Say how many lines of the entries below include "computer", giving nothing but that number.
---------- Material for the task
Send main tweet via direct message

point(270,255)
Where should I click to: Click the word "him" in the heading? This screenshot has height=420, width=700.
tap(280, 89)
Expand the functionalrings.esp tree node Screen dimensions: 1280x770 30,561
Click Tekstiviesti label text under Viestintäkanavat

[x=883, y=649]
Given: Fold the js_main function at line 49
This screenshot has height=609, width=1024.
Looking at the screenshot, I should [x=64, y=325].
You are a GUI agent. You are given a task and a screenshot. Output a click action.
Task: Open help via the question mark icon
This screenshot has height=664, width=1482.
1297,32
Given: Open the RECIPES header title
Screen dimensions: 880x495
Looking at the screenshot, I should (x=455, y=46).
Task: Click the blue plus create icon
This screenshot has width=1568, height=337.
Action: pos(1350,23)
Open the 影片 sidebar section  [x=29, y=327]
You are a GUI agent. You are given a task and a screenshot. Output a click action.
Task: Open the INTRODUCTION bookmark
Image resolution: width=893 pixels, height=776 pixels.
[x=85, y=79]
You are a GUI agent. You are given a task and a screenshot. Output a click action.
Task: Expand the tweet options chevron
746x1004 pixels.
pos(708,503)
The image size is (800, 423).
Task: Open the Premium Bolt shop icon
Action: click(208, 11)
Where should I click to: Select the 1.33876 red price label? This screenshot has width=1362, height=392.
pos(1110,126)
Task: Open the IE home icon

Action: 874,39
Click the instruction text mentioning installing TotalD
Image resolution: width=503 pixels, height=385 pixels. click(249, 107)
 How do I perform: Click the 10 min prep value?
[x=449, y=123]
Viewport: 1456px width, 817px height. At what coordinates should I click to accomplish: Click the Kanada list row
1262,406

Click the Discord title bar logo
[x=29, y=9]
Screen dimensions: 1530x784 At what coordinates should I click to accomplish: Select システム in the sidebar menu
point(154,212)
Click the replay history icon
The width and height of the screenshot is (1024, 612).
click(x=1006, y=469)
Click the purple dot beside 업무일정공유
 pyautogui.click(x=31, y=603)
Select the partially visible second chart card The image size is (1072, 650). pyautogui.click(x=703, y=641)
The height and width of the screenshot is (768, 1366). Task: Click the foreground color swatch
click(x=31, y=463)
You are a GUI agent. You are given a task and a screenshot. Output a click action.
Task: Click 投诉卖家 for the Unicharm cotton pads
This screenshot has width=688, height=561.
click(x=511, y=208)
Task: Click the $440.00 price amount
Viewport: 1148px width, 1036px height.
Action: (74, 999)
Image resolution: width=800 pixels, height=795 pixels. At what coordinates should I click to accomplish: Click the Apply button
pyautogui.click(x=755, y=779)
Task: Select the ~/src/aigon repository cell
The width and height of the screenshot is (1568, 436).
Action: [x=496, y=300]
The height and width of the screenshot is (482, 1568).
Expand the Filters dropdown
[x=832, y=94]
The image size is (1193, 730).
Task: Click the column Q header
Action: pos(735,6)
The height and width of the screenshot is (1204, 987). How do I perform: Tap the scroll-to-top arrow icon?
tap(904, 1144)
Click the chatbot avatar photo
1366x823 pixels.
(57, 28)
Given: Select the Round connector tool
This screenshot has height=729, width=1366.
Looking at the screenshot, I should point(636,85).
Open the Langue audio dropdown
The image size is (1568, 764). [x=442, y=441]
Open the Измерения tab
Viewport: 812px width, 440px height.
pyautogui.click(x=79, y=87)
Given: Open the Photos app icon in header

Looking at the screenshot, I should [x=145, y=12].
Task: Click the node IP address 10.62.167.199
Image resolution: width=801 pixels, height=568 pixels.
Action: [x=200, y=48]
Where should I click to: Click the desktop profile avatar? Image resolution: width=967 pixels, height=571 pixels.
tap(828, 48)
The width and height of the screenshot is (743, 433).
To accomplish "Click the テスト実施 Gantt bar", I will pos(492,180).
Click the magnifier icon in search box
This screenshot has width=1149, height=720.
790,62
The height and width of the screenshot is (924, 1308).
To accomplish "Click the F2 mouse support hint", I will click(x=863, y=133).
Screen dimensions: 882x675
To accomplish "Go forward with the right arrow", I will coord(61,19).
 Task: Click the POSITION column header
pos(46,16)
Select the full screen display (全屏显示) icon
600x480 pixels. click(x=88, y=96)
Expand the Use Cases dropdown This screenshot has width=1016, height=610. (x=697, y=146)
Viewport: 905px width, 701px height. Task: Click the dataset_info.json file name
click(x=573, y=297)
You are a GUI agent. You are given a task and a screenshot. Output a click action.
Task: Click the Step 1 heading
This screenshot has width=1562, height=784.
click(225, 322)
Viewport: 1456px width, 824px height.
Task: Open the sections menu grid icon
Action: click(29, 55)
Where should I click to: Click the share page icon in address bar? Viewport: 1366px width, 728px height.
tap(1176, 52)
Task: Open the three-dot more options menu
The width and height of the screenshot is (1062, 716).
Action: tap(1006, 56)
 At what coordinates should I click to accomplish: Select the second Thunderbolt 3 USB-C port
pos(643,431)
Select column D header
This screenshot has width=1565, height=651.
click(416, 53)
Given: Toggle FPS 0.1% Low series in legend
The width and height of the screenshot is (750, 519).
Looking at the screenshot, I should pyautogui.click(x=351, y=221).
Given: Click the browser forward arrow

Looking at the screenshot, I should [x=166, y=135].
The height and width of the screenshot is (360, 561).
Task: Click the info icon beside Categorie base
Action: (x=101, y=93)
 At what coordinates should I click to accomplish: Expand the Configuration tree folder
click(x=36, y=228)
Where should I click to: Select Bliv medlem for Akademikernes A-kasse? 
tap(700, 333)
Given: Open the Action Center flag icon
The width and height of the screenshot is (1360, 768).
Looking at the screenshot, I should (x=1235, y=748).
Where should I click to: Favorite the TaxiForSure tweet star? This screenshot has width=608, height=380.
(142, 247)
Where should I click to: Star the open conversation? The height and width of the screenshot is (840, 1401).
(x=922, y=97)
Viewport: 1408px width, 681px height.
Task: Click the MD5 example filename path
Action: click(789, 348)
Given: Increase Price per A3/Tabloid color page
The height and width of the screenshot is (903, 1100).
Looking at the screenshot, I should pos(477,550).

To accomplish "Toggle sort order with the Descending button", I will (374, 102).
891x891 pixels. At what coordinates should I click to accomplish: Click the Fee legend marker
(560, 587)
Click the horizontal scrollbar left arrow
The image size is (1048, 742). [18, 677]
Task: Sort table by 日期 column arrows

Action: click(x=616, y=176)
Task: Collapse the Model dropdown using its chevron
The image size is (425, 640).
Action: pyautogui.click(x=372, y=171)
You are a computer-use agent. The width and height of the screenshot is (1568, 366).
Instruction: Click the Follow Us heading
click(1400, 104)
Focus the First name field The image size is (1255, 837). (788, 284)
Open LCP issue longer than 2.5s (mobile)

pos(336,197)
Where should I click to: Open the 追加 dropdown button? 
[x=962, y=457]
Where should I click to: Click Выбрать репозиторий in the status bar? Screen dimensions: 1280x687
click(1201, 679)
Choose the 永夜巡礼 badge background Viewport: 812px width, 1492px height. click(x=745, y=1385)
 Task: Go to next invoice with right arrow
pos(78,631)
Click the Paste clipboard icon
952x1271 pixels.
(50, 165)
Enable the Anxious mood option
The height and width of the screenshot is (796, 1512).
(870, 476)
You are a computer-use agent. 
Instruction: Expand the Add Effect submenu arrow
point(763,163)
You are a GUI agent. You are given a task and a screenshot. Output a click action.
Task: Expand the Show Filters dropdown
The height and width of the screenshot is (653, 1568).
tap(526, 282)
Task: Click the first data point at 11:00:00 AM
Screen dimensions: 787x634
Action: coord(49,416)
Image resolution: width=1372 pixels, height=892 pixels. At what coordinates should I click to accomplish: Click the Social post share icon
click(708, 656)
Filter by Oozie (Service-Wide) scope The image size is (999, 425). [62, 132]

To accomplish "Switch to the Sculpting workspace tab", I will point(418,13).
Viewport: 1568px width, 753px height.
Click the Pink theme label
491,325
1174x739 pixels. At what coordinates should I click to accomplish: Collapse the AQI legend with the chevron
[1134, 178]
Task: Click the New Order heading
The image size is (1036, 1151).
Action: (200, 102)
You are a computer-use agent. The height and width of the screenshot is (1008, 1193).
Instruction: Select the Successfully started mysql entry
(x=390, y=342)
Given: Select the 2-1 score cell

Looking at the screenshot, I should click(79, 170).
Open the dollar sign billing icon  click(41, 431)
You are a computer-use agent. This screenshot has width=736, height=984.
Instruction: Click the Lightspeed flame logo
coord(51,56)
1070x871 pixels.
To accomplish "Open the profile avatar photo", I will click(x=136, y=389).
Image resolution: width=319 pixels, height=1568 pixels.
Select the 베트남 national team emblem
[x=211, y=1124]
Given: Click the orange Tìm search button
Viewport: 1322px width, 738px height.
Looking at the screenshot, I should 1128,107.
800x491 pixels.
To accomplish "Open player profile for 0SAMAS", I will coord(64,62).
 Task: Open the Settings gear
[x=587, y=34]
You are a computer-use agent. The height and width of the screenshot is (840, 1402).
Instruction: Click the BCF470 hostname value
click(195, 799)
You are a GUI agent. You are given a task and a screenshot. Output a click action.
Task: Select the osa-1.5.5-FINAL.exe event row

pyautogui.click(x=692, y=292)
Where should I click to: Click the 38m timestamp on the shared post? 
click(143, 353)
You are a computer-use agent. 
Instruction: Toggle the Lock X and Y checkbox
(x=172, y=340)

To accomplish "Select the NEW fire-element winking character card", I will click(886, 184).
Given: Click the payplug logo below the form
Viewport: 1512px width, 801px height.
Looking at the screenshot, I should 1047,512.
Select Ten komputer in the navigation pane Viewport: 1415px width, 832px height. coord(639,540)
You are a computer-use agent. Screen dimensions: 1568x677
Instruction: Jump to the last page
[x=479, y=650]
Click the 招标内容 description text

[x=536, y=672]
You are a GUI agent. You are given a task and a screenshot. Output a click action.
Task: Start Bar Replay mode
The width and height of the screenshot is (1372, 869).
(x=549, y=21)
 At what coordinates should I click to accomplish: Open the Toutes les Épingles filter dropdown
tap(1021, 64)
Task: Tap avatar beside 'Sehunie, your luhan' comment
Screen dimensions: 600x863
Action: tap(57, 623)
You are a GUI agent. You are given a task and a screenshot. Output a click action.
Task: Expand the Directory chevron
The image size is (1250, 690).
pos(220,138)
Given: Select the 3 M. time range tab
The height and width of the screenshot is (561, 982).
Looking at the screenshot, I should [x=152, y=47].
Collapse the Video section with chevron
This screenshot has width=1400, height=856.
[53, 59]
--------------------
### Answer section
7